At a fine enough scale, every floating point calculation is wrong. If Float32
is inadequate, Float64
is 536,870,912 times more precise (sometimes 2^{29} just doesn’t get the point across). “rand(Float32)
isn’t accurate enough” is a strawman when Float64
is the default.
That said, there has been extremely little pushback to extending Float32
from 24 to 32 bits and Float64
from 53 to 64. We have a number of proposed and mostly-performant ways of producing such “full-width” values correctly. What’s missing for those is optimization and a PR.

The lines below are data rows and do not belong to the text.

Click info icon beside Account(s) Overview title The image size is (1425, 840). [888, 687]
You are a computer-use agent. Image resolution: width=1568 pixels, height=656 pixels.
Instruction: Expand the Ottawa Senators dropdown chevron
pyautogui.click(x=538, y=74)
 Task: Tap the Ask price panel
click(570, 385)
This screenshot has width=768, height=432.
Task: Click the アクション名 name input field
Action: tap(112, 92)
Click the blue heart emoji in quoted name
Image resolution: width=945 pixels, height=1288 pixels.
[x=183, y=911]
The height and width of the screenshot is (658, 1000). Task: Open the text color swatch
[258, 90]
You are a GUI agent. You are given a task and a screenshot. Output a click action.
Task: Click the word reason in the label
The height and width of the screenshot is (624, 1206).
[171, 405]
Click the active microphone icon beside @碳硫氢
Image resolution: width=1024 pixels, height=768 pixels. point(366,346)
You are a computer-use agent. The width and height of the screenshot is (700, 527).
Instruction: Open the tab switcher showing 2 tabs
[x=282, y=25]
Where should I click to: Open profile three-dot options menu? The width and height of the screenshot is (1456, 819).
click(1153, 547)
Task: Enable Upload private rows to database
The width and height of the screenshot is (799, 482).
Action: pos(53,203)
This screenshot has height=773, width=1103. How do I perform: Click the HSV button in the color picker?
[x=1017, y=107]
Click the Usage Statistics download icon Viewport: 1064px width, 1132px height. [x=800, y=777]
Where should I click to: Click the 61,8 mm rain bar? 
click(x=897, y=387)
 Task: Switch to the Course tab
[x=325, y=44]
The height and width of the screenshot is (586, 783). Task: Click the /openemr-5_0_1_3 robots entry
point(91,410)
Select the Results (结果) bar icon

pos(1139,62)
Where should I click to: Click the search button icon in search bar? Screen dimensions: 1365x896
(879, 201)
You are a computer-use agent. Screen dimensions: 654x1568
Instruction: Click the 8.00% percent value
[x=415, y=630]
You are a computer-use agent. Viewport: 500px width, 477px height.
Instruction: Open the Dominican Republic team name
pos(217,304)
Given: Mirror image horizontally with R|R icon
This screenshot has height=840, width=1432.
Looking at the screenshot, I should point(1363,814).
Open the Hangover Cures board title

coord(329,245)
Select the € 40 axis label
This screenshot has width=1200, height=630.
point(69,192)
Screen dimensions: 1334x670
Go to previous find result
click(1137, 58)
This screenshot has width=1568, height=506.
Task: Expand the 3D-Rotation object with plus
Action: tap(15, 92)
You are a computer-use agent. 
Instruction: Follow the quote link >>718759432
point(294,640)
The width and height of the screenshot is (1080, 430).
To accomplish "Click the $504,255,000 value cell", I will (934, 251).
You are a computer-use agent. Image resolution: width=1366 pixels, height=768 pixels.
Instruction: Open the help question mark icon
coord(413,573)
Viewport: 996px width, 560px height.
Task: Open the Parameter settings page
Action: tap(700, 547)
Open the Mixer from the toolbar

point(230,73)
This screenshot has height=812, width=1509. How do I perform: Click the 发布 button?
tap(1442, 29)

The only reason I can imagine this thread is still going is because we’re debating whether we should go further. We’d all like to have a bazillion bits of precision, but the actual solution must be considered with the performance tradeoffs. Some of us (even those of us more comfortable with the status quo) have been trying to produce more bits in a way that does not blow up the run time. This is somewhat more challenging since we must compete with vectorized generation.
The time for philosophical discussion of “what’s right” ended a few-hundred posts ago. The time for debating whether rand
should produce some other range than [0,1) ended five years ago when breaking changes were outlawed.
Any discussion of a solution without runtime considerations will only continue this interminable debate, one that has done little to move people’s opinions. The task at hand isn’t to convince people that more bits are better, it’s to convince people that more can be cheap. What we need are implementations.